Microsoft SDL version 5

April Update

SDL's Jeremy Dallman announced Microsoft Security Development Lifecycle process guidance – Version 5 (SDLv5) at the start of the month:

http://www.microsoft.com/downloads/details.aspx?FamilyID=7d8e6144-8276-4a62-a4c8-7af77c06b7ac

Overview

The Microsoft Security Development Lifecycle (SDL) process guidance illustrates the way Microsoft applies the SDL to its products and technologies. It includes security and privacy requirements and recommendations for secure software development at Microsoft.
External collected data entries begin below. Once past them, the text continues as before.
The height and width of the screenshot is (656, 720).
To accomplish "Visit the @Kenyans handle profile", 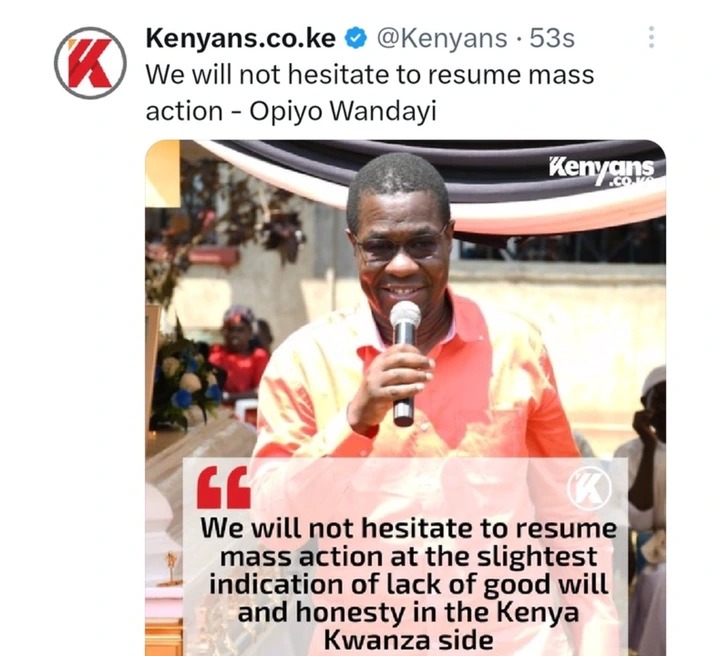I will tap(442, 38).
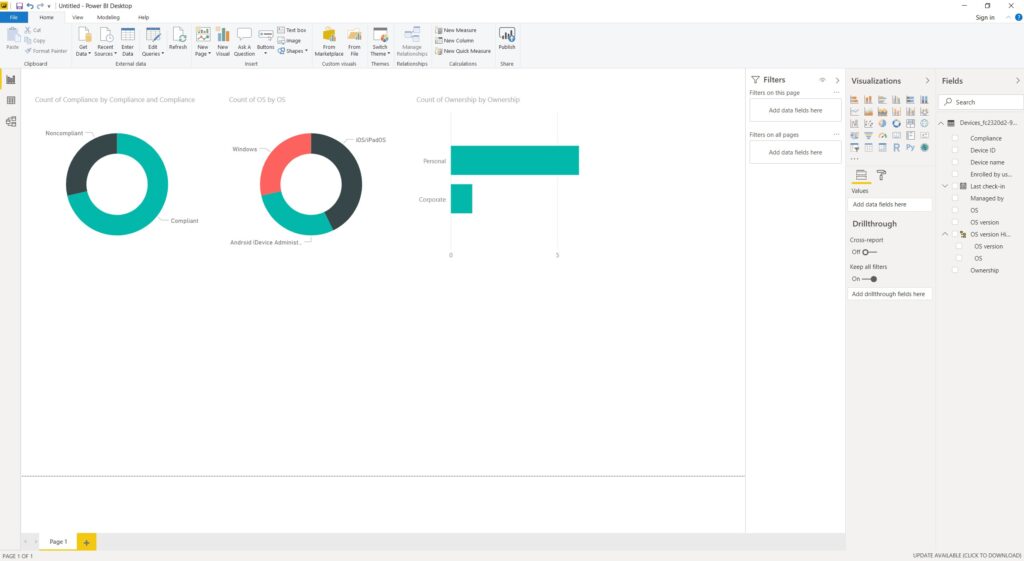This screenshot has width=1024, height=561.
Task: Select the R script visual icon
Action: point(897,147)
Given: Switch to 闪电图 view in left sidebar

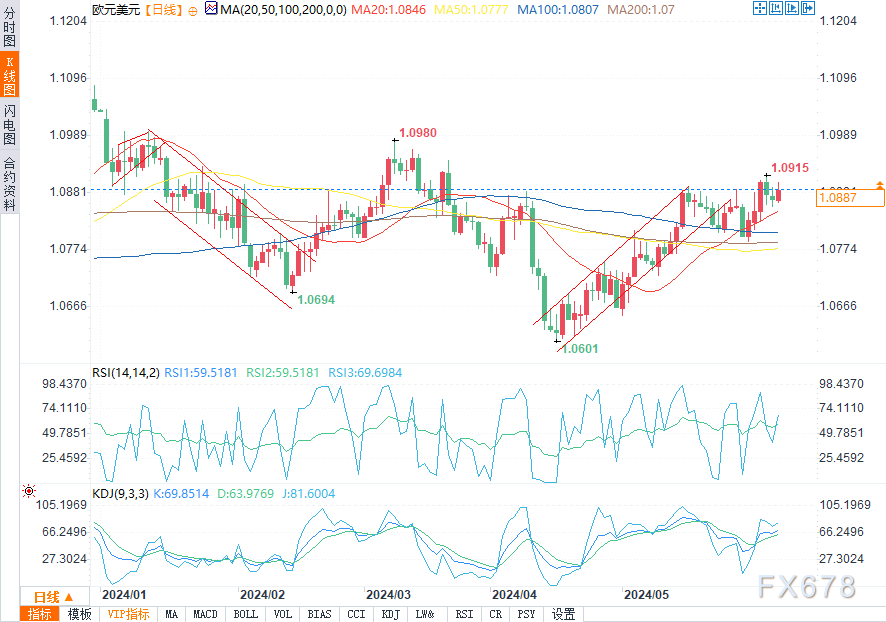Looking at the screenshot, I should pos(10,124).
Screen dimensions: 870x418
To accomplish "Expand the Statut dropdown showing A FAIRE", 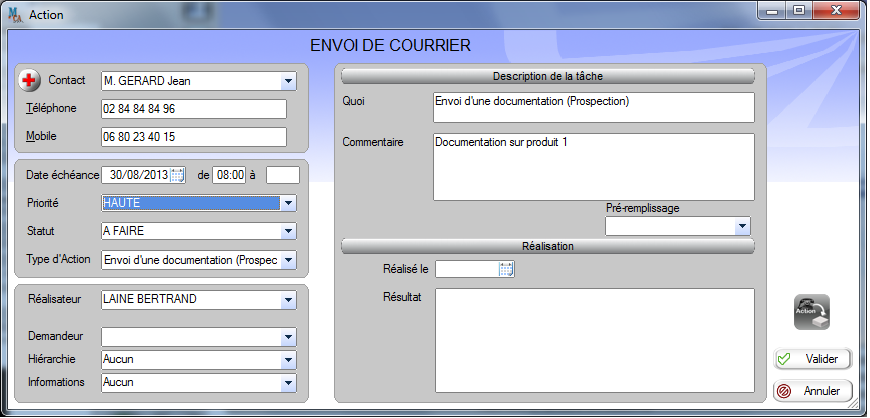I will tap(288, 231).
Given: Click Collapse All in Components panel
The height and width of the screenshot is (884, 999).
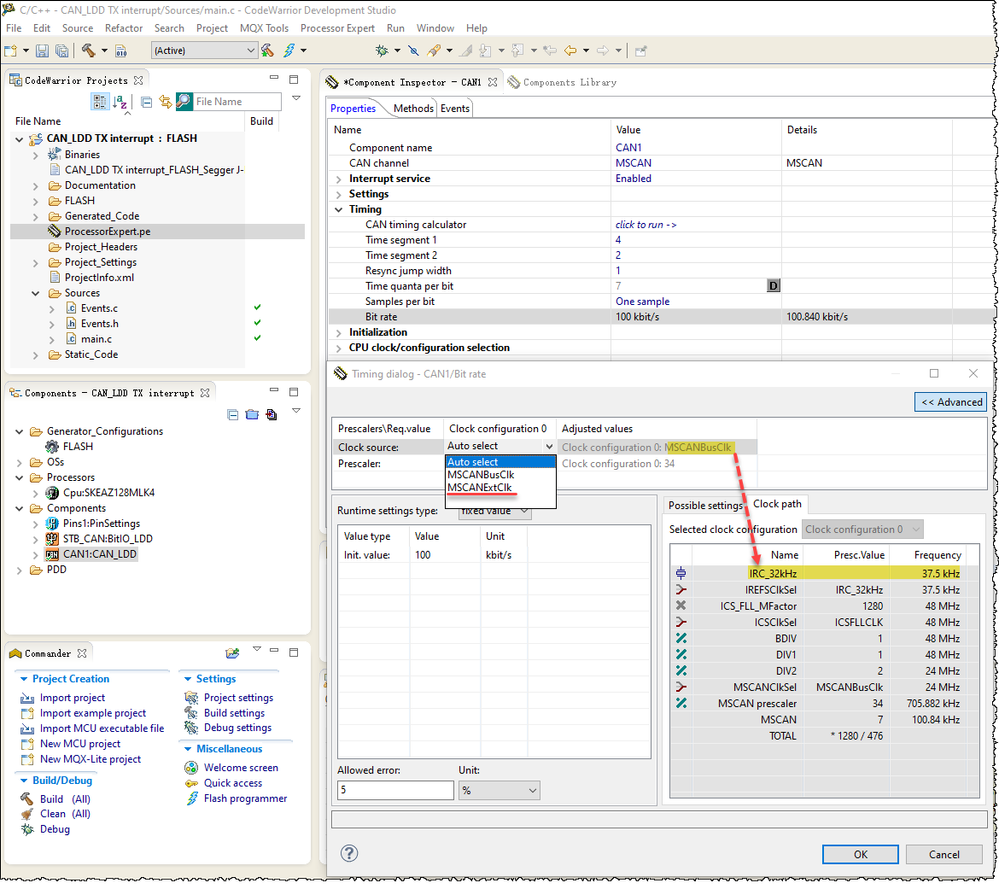Looking at the screenshot, I should pos(233,414).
SDL 5 addresses SDL guidance for Waterfall and Spiral development, Agile development, web applications and Line of Business applications. IT policy makers and software development organizations can leverage this content to enhance and inform their own software security and privacy assurance programs.

What's New in Version 5

1. SDL for Agile included: The largest change in SDLv5 is the inclusion of SDL for Agile Development as an Addendum at the end. The SDL-Agile guidance that was published in November 2009 is included in the parent SDL document to make it a one-stop resource.
2. New and updated security requirements and recommendations - refer to Jeremy's article for details.

This is a welcome consolidation of pre-existing resources, advice, guidelines, best practices and tools. The SDL integration of Agile methodologies is particularly well executed (previously, previously).

System Requirements

• Supported Operating Systems: Windows 7; Windows Server 2003; Windows Server 2008; Windows Vista; Windows XP.